**What the task requires**
Return exactly the lines of the records below, starting at the line that contains "طرح جدید پیش" and ending at the line that contains "قیمت مسکن (503, 90)", with both of those lines kept.
____ Input data
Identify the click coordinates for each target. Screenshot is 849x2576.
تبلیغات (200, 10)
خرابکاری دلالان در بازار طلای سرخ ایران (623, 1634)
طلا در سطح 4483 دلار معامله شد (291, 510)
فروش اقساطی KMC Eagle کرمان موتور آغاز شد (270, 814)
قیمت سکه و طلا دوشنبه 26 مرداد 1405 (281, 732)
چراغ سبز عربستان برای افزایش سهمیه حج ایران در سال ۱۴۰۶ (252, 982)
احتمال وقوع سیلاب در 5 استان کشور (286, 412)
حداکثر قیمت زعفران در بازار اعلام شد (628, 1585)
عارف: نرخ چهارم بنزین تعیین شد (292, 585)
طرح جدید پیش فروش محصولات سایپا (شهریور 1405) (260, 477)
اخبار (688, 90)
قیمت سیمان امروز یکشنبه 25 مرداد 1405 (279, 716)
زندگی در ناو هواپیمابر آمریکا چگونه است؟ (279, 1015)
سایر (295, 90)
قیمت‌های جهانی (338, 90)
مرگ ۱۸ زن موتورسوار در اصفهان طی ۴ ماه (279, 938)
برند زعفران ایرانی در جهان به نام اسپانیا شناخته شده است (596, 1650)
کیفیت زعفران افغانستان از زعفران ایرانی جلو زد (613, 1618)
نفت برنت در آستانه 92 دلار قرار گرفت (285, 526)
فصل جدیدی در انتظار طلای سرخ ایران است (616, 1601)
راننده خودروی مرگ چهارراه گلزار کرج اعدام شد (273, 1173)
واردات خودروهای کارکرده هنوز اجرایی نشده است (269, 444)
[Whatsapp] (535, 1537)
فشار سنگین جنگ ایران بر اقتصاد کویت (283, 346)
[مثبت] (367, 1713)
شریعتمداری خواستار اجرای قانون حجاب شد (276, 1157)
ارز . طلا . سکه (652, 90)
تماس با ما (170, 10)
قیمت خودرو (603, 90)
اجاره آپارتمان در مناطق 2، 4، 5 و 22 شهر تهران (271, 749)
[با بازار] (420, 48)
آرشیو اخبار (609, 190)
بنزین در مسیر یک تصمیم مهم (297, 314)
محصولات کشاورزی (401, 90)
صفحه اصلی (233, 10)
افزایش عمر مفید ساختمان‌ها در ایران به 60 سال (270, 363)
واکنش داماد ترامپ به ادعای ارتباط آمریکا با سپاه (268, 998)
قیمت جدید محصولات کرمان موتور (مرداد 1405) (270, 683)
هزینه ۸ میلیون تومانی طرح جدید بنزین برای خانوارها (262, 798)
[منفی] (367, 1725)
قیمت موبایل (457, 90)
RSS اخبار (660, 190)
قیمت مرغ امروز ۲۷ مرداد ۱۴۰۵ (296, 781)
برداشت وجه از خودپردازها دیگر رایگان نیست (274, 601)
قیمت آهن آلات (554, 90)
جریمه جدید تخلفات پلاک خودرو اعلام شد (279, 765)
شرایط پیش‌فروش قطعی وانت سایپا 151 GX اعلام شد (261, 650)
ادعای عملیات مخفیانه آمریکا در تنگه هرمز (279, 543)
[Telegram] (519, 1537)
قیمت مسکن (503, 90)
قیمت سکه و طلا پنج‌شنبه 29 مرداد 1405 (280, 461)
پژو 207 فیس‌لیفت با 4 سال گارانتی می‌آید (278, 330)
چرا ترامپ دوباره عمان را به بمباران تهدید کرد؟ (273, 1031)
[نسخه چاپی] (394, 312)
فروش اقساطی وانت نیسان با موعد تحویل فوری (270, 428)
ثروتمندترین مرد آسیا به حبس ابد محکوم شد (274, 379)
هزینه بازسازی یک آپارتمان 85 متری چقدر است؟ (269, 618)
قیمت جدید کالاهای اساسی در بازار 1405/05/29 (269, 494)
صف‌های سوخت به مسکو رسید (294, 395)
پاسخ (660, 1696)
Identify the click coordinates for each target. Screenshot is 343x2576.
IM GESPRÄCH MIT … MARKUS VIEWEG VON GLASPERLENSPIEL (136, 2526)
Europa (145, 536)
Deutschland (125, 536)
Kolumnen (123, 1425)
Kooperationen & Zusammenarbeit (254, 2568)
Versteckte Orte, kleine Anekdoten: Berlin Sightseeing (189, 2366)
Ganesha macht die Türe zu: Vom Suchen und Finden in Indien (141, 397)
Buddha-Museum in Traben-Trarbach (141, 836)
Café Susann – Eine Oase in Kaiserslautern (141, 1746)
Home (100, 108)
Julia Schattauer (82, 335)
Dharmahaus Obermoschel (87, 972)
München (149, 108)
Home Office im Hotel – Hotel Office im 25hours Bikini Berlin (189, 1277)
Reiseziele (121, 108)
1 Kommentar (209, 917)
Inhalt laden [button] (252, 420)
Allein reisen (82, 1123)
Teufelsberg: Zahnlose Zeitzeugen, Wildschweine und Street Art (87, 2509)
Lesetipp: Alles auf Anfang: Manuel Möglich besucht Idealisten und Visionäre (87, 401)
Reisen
________
**Exercise response**
طرح جدید پیش فروش محصولات سایپا (شهریور 1405) (260, 477)
اخبار (688, 90)
قیمت سیمان امروز یکشنبه 25 مرداد 1405 (279, 716)
زندگی در ناو هواپیمابر آمریکا چگونه است؟ (279, 1015)
سایر (295, 90)
قیمت‌های جهانی (338, 90)
مرگ ۱۸ زن موتورسوار در اصفهان طی ۴ ماه (279, 938)
برند زعفران ایرانی در جهان به نام اسپانیا شناخته شده است (596, 1650)
کیفیت زعفران افغانستان از زعفران ایرانی جلو زد (613, 1618)
نفت برنت در آستانه 92 دلار قرار گرفت (285, 526)
فصل جدیدی در انتظار طلای سرخ ایران است (616, 1601)
راننده خودروی مرگ چهارراه گلزار کرج اعدام شد (273, 1173)
واردات خودروهای کارکرده هنوز اجرایی نشده است (269, 444)
[Whatsapp] (535, 1537)
فشار سنگین جنگ ایران بر اقتصاد کویت (283, 346)
[مثبت] (367, 1713)
شریعتمداری خواستار اجرای قانون حجاب شد (276, 1157)
ارز . طلا . سکه (652, 90)
تماس با ما (170, 10)
قیمت خودرو (603, 90)
اجاره آپارتمان در مناطق 2، 4، 5 و 22 شهر تهران (271, 749)
[با بازار] (420, 48)
آرشیو اخبار (609, 190)
بنزین در مسیر یک تصمیم مهم (297, 314)
محصولات کشاورزی (401, 90)
صفحه اصلی (233, 10)
افزایش عمر مفید ساختمان‌ها در ایران به 60 سال (270, 363)
واکنش داماد ترامپ به ادعای ارتباط آمریکا با سپاه (268, 998)
قیمت جدید محصولات کرمان موتور (مرداد 1405) (270, 683)
هزینه ۸ میلیون تومانی طرح جدید بنزین برای خانوارها (262, 798)
[منفی] (367, 1725)
قیمت موبایل (457, 90)
RSS اخبار (660, 190)
قیمت مرغ امروز ۲۷ مرداد ۱۴۰۵ (296, 781)
برداشت وجه از خودپردازها دیگر رایگان نیست (274, 601)
قیمت آهن آلات (554, 90)
جریمه جدید تخلفات پلاک خودرو اعلام شد (279, 765)
شرایط پیش‌فروش قطعی وانت سایپا 151 GX اعلام شد (261, 650)
ادعای عملیات مخفیانه آمریکا در تنگه هرمز (279, 543)
[Telegram] (519, 1537)
قیمت مسکن (503, 90)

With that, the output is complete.